#### What is being asked:
Until you reach the line containing "Collapse the SMB", reproduce each line of the listing exactly, please, and include that line as well.

Dataset content section start

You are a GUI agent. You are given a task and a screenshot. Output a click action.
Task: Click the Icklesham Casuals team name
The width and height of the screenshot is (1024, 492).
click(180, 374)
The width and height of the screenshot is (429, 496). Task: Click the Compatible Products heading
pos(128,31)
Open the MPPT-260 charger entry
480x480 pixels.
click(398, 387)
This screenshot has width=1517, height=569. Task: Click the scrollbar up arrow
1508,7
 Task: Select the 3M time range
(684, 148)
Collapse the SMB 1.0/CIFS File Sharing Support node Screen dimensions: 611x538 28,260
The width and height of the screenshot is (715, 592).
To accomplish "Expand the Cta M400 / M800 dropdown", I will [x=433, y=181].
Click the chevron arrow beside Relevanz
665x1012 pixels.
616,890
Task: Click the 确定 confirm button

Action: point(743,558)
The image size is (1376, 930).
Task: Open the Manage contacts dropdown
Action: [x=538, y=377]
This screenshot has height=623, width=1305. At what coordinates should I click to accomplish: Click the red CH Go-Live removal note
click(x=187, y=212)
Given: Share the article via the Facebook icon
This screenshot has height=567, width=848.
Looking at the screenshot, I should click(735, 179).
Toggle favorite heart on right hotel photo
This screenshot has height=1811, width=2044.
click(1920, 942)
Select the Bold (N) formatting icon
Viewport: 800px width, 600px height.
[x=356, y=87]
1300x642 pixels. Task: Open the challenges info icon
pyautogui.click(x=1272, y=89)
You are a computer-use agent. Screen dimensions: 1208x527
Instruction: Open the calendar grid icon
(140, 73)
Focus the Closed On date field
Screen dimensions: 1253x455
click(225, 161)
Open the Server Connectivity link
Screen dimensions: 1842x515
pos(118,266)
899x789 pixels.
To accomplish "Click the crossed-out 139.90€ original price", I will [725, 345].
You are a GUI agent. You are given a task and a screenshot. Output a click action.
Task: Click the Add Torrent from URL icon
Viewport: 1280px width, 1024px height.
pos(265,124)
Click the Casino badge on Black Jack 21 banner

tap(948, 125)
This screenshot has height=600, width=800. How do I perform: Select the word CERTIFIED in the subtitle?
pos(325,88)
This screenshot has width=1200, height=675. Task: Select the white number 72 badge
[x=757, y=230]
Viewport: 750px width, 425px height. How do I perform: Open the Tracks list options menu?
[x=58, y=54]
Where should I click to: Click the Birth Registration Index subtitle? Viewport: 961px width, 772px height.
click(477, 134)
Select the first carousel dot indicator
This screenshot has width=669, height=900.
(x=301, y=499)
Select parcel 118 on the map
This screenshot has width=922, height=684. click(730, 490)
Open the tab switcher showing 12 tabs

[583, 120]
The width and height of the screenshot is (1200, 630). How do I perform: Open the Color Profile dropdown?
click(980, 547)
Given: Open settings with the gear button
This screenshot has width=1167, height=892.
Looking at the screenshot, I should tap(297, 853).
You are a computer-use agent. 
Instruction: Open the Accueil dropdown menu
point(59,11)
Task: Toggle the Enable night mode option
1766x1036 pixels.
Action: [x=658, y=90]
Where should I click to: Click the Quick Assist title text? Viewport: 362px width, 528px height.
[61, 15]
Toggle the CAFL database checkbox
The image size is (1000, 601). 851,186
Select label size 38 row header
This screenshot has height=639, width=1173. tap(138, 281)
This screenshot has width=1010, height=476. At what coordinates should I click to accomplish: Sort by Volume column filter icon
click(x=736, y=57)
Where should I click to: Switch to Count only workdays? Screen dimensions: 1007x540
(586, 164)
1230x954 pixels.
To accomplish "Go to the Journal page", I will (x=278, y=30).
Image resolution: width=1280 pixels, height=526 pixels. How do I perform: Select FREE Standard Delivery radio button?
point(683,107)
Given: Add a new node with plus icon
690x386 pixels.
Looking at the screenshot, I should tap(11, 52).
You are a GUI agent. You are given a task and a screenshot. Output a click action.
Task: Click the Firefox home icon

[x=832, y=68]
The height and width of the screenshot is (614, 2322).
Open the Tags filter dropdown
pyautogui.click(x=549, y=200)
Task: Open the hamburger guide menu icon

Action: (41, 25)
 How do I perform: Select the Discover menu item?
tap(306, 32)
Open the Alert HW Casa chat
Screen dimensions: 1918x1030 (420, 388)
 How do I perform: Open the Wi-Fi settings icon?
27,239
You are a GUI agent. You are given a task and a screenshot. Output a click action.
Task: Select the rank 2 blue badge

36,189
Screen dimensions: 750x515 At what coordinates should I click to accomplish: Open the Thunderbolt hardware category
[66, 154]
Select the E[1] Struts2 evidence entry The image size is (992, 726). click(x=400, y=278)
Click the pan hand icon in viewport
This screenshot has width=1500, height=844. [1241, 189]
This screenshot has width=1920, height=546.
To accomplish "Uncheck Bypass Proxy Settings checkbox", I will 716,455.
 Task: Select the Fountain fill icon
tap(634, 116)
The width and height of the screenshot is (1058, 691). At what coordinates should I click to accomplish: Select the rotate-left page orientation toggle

Dataset content section end

#### Exercise result:
You are a GUI agent. You are given a task and a screenshot. Output a click action.
Task: Click the Icklesham Casuals team name
The width and height of the screenshot is (1024, 492).
click(180, 374)
The width and height of the screenshot is (429, 496). Task: Click the Compatible Products heading
pos(128,31)
Open the MPPT-260 charger entry
480x480 pixels.
click(398, 387)
This screenshot has width=1517, height=569. Task: Click the scrollbar up arrow
1508,7
 Task: Select the 3M time range
(684, 148)
Collapse the SMB 1.0/CIFS File Sharing Support node Screen dimensions: 611x538 28,260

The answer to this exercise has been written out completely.